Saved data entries

■ ■ ■ ■ ■ ■ ■

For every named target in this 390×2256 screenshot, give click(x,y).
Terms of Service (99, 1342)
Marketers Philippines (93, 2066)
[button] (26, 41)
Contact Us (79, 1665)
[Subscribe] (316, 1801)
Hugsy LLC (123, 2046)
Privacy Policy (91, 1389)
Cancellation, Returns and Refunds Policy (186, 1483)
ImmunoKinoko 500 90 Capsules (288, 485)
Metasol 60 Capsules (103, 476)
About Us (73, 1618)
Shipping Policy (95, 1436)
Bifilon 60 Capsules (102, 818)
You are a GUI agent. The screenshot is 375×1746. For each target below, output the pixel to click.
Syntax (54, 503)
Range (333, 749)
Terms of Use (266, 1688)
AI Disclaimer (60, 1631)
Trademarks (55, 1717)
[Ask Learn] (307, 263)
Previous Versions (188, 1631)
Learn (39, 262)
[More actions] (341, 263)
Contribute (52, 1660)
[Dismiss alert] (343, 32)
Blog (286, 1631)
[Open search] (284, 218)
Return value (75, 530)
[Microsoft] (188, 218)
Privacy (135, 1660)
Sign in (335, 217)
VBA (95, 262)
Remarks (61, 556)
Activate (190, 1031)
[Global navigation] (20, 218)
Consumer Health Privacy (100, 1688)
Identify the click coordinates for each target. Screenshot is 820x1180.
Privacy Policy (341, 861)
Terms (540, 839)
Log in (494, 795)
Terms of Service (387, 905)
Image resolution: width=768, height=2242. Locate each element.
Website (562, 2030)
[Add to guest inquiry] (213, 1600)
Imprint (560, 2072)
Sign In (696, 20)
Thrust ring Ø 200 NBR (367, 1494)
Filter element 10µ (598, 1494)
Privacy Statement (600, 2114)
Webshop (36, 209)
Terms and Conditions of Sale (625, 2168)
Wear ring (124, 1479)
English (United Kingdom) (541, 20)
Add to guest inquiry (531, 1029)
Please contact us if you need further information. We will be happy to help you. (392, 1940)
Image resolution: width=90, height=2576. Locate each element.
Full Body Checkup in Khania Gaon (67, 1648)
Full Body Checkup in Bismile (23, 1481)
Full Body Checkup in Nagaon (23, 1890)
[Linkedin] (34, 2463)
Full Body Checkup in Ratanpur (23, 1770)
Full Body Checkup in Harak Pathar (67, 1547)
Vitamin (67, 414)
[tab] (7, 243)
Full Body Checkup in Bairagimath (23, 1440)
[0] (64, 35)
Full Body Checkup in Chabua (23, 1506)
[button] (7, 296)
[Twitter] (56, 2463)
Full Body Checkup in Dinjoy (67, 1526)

■ ■ ■ ■ ■ ■ ■

Could you return exactly the stretch of the data above that starts at the line with "Remarks (61, 556)" and ends at the line with "Sign In (696, 20)", both lines included?

Response box.
Remarks (61, 556)
Activate (190, 1031)
[Global navigation] (20, 218)
Consumer Health Privacy (100, 1688)
Identify the click coordinates for each target. Screenshot is 820x1180.
Privacy Policy (341, 861)
Terms (540, 839)
Log in (494, 795)
Terms of Service (387, 905)
Image resolution: width=768, height=2242. Locate each element.
Website (562, 2030)
[Add to guest inquiry] (213, 1600)
Imprint (560, 2072)
Sign In (696, 20)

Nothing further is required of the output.